Given the proven success of the LSVT protocol for people with idiopathic Parkinson’s, the future opportunities for this treatment are endless and exciting. Currently, work is being done to align the fields of Speech Pathology, Occupational Therapy and Physiotherapy (LSVT HYBRID) to not only increase vocal loudness, but also to increase the amplitude of movements.

In addition, attention has been turned to using LSVT with different populations—adults with motor speech disorders and even children with Down Syndrome and Multiple Sclerosis! The early data for these projects seems promising, and I am following the findings of this research closely.

Clinically, since completing the course, I have applied these principles with a client experiencing aphasia, dysarthria and apraxia, as a result of a stroke.

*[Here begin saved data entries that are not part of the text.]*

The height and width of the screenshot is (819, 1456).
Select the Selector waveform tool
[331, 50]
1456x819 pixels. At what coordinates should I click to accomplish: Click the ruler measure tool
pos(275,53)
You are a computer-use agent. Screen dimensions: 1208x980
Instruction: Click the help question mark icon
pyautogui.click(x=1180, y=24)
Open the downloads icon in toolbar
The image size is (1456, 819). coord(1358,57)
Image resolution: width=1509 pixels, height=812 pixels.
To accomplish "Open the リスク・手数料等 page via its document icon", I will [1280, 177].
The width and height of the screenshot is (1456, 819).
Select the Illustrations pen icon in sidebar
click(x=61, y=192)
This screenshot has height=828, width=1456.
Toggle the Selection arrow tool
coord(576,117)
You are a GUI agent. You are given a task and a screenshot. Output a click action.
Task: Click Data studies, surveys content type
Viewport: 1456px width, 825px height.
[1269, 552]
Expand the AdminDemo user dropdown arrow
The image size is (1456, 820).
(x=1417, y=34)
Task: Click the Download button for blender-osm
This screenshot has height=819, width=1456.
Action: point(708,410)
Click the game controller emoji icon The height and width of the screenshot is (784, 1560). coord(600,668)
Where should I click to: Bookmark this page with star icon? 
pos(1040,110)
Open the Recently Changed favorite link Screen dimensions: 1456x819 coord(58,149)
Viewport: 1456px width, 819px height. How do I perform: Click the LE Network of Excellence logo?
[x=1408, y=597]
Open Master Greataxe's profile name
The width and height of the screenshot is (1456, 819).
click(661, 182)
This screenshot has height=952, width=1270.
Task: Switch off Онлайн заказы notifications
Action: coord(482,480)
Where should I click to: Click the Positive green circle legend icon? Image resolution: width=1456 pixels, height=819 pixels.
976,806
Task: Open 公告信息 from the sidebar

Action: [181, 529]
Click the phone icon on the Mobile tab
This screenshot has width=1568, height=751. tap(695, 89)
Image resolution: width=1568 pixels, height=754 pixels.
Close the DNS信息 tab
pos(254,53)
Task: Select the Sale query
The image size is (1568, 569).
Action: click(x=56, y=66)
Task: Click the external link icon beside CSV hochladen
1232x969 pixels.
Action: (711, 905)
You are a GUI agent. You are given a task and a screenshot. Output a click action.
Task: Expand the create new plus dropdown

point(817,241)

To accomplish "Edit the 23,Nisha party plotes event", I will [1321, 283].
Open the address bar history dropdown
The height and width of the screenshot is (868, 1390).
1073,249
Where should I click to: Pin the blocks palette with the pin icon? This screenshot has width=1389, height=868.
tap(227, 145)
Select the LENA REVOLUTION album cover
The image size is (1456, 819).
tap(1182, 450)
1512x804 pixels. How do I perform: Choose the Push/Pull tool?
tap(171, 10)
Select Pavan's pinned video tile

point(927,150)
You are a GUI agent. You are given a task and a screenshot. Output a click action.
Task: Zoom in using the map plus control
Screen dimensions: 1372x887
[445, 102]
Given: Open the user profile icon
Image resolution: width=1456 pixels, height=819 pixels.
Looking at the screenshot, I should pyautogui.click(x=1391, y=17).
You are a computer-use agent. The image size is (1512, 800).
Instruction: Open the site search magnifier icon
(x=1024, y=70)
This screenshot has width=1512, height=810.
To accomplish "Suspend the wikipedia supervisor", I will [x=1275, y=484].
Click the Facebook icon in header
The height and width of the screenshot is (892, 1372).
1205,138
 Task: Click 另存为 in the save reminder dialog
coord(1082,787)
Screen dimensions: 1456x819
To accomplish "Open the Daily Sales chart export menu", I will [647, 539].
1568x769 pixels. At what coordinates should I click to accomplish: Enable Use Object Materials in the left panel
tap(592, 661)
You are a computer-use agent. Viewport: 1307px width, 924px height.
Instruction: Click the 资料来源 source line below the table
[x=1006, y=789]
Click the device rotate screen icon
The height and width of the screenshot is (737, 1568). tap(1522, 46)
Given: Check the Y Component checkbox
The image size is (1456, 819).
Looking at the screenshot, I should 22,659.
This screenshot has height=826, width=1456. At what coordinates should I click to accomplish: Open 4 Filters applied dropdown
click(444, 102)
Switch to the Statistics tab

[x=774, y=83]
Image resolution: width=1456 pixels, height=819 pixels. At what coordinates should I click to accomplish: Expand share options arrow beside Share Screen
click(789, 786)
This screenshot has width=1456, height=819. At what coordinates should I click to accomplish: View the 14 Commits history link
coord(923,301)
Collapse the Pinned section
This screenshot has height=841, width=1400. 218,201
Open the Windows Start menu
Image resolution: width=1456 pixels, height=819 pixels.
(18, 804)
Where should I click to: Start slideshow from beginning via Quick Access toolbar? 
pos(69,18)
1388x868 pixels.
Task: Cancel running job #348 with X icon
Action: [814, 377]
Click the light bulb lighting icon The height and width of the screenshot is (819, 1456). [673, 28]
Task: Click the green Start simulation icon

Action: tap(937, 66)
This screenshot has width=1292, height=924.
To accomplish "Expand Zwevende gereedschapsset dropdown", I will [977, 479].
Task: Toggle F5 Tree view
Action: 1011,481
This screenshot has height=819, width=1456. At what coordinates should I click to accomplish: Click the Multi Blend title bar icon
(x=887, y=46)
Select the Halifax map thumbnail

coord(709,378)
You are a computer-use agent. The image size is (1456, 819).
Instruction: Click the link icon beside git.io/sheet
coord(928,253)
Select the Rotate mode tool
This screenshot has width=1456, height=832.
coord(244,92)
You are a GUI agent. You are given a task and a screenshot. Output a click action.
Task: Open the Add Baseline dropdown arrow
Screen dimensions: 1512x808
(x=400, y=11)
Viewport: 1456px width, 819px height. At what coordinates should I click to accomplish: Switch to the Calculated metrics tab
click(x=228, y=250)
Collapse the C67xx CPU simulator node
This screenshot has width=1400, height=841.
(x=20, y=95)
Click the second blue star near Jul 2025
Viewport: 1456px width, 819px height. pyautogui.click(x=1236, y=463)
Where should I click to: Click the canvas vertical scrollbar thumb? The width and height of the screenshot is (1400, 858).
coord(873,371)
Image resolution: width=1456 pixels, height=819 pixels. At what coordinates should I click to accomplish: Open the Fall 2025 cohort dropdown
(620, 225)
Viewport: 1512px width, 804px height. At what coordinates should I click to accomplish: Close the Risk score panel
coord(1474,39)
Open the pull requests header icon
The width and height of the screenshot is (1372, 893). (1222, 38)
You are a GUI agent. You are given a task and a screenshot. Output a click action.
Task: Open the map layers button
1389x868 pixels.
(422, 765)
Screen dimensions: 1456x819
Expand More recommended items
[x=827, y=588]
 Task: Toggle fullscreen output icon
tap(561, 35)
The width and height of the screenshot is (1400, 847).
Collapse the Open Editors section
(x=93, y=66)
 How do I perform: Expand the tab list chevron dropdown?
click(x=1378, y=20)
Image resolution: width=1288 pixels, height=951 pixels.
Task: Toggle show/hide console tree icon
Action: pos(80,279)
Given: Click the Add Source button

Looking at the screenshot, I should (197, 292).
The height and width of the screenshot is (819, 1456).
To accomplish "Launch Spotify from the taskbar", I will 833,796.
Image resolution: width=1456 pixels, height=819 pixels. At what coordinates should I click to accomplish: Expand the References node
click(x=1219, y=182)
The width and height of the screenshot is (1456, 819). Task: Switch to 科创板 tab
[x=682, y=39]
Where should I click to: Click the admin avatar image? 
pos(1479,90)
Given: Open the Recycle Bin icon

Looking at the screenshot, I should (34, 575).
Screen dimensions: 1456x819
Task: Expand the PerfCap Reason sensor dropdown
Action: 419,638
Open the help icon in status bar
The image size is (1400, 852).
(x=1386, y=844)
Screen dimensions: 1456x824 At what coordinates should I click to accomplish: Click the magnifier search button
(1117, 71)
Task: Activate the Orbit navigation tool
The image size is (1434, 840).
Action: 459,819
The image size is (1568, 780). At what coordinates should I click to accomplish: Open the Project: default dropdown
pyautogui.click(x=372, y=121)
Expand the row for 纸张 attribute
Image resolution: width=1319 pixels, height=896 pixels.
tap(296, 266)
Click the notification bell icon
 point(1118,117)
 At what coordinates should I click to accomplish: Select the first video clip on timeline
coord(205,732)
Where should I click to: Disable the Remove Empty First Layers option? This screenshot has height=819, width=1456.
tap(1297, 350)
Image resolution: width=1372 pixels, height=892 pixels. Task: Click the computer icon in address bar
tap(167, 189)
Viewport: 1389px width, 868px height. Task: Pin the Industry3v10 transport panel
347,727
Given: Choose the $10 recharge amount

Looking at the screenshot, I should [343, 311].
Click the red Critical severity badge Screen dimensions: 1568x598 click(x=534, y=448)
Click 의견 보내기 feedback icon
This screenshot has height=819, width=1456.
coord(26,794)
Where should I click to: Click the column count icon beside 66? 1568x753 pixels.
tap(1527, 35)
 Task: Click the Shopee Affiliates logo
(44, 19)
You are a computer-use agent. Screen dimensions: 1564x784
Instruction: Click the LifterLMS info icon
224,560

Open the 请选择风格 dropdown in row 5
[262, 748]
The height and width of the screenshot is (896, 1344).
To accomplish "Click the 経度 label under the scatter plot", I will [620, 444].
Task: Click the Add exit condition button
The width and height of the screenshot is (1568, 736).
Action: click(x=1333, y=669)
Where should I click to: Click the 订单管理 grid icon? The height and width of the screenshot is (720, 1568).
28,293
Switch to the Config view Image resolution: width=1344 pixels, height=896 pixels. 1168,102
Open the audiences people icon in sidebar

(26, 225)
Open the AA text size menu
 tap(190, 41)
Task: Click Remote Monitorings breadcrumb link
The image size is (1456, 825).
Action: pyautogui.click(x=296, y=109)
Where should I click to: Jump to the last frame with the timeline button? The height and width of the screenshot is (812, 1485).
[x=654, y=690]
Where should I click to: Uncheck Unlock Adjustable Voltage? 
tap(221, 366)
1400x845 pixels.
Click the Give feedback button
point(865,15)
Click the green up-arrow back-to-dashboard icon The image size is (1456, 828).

Despite it being early days, the practise of maximum duration sustained phonation (aka the ‘ah’) with a focus on LOUD, does seem to improve his breath support and articulation.

I’m now looking optimistically for the right opportunity to use the LSVT protocol in its entirety. Who knew that a simple thought of thinking LOUD could bring about so many positive changes to a person’s life?

Qingwen Loo, Speech Pathologist, Vivir Healthcare


El Sharkawi, A., Ramig, L., Logemann, J. A., Pauloski, B. R., Rademaker, A. W., Smith, C. H., … & Werner, C. (2002). Swallowing and voice effects of Lee Silverman Voice Treatment (LSVT®): a pilot study. Journal of Neurology, Neurosurgery & Psychiatry72(1), 31-36.
Ramig, L., Sapir, S., Countryman S., Pawlas, A., O’Brien, C., Hoehn, M., & Thompson, L. (2001). Intensive voice treatment (LSVT®) for individuals with Parkinson disease: A two-year follow-up. Journal of Neurology, Neurosurgery, and Psychiatry, 71, 493-498.